PROVIDED RECORDS:

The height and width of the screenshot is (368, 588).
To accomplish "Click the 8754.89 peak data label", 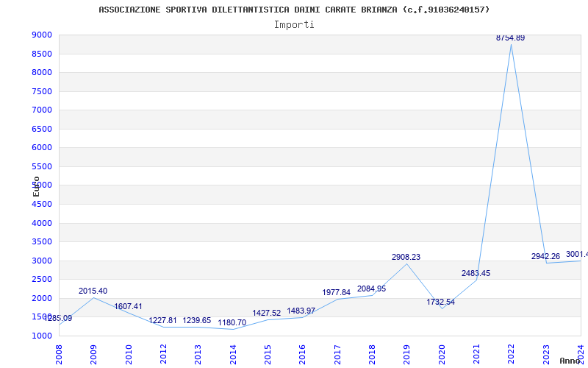I will tap(510, 38).
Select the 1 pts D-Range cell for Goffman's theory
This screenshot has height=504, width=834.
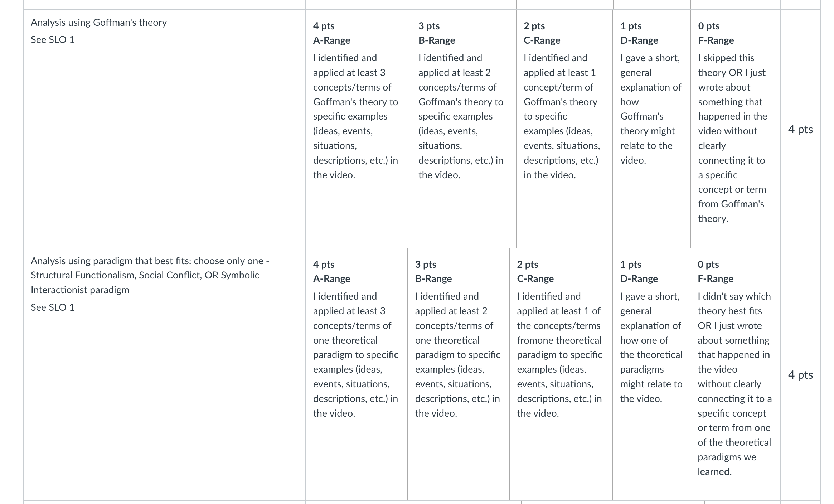[x=651, y=129]

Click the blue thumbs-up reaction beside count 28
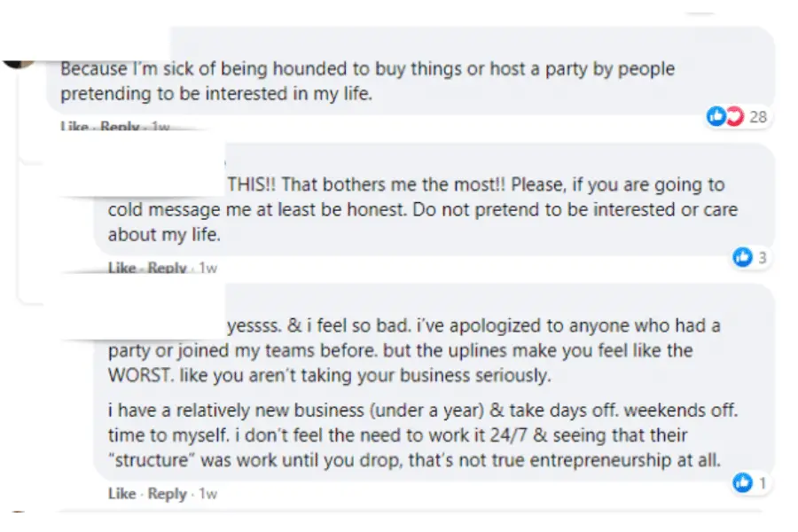click(716, 116)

WORK REQUEST: In the copy, leave out all pictures, and retype exactly each line from the one with "Select the 1" through the last line of the entries.

TASK SOLUTION:
Select the 1 pts D-Range cell for Goffman's theory
This screenshot has height=504, width=834.
[x=651, y=129]

Click the blue thumbs-up reaction beside count 28
click(716, 116)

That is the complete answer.